DATASET EXTRACT —
◆ ◆ ◆ ◆ ◆
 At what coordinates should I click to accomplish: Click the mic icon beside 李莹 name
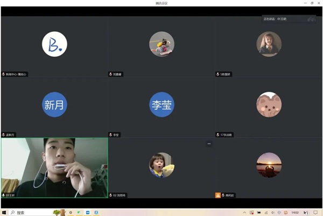(111, 134)
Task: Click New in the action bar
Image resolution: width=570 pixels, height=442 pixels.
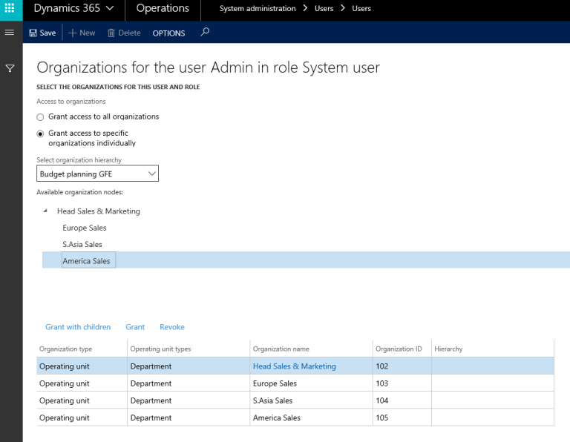Action: coord(82,33)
◆ ◆ ◆ ◆ ◆
TASK TO CARRY OUT — Write out exactly the lines beginning with the line that holds "Image resolution: width=570" and ending with the final line of the data, both ends included, without the pictures.

SOLUTION —
Image resolution: width=570 pixels, height=442 pixels.
Action: coord(82,33)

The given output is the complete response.